### JOB 1:
Judge whether each statement below agrees with the relay health message. For each, answer yes or no and quote the deciding words: (a) the Heartbeat log has a default period of 6 hours; (b) David regards memory usage as unsafe to export; (c) David recently spoke with irl about this matter.
### JOB 2:
Name every person the relay health message refers to by name or handle.
### JOB 3:
Retype the relay health message, everything from "The Heartbeat log" down to "right now :).".

### SUPPLIED PASSAGE:
- - - - -
Re: [tor-dev] tor relay process health data for operators (controlport)

3 Feb 2019

      On 03 Feb (00:24:00), nusenu wrote:
...
Hi,
Hello nusenu,

Thanks for this email. I exporting more metrics on the control port is a
great idea. I wanted to have that for a while so quite happy you started
rolling the ball :).

There are safety questions to ask ourselves here before blindly
exporting many stats. The metrics team also I know has opinion on that,
I had a talk very recently with irl on this.

Exporting many stats to the control port unfortunately means that all
relay operator can possibly create fancy graphs and make them public
which, depending on the stat, can be harmful.

Furthermore, graphing stats can also means that over time the relay
operator stores historical data of everything that happened within the
relay and that can be used in many ways to pull off attacks (ex:
subpoena to access such data base by LE).

The Heartbeat log has a minimum of 30 minutes period but a default of 6
hours. Whatever stats we would end up exporting, I strongly think that
keeping delays like that is a strong requirement because we would sort
of "bin" those aggregated stats by a "long enough period" instead of
having a very fine grained stream of stats that would make it trivial to
spot spikes down to the minute.

Some of the stats below are safe in my opinion like the memory usage but
most of them need to be looked at in terms of safety from both the stand
point of having a very fine grained precision with them and what happens
when that data becomes historical data?

I'll stop for now but I will follow up on this once I have thought a bit
more about it so I don't say too many stupid things right now :).

Cheers!
David
...
every now and then I'm in contact with relay operators
about the "health" of their relays.
Following these 1:1 discussions and the discussion on tor-relays@
I'd like to rise two issues with you (the developers) with the goal 
to help improve relay operations and end user experience in the long term:
1) DNS (exits only)
- - - - -
### DATASET CONTENT:
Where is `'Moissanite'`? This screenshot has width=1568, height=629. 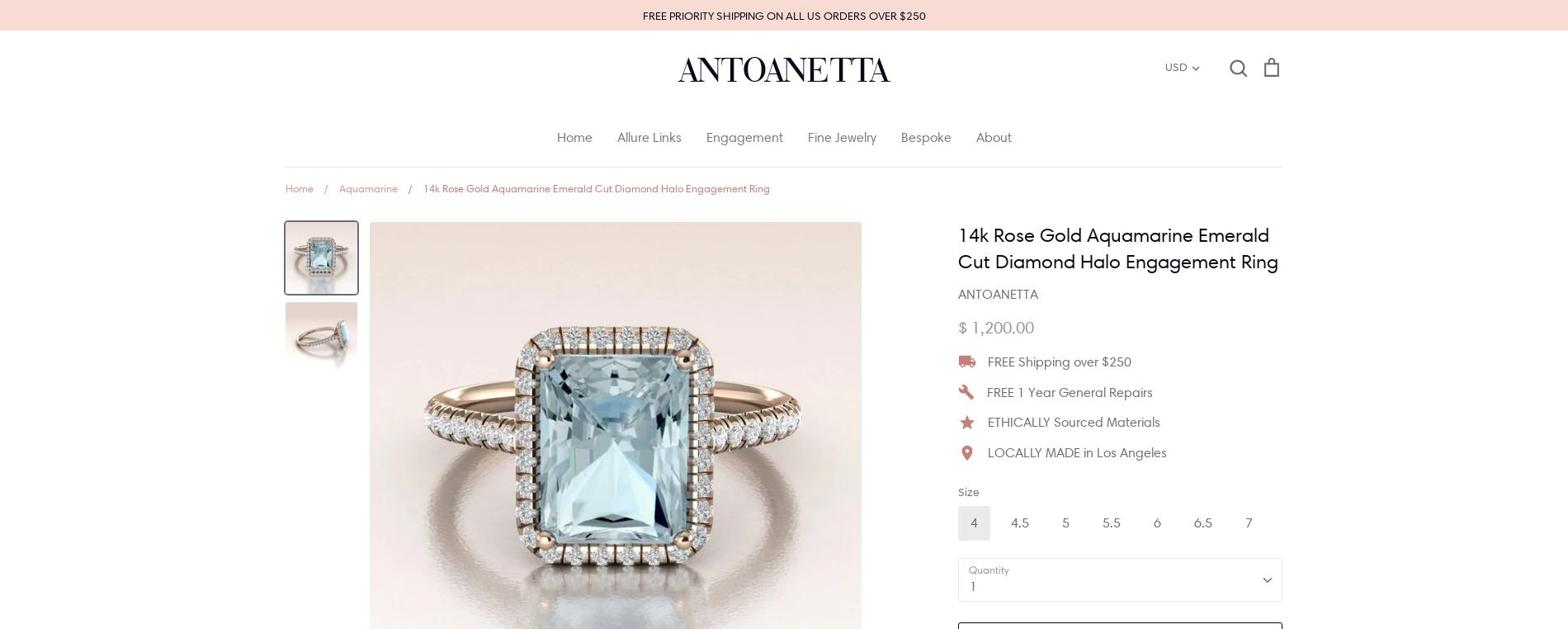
- - - - -
### TASK RESPONSE 1:
(a) Yes: "The Heartbeat log has a minimum of 30 minutes period but a default of 6 hours."
(b) No: "Some of the stats below are safe in my opinion like the memory usage"
(c) Yes: "I had a talk very recently with irl on this."

### TASK RESPONSE 2:
nusenu, irl, David

### TASK RESPONSE 3:
The Heartbeat log has a minimum of 30 minutes period but a default of 6
hours. Whatever stats we would end up exporting, I strongly think that
keeping delays like that is a strong requirement because we would sort
of "bin" those aggregated stats by a "long enough period" instead of
having a very fine grained stream of stats that would make it trivial to
spot spikes down to the minute.

Some of the stats below are safe in my opinion like the memory usage but
most of them need to be looked at in terms of safety from both the stand
point of having a very fine grained precision with them and what happens
when that data becomes historical data?

I'll stop for now but I will follow up on this once I have thought a bit
more about it so I don't say too many stupid things right now :).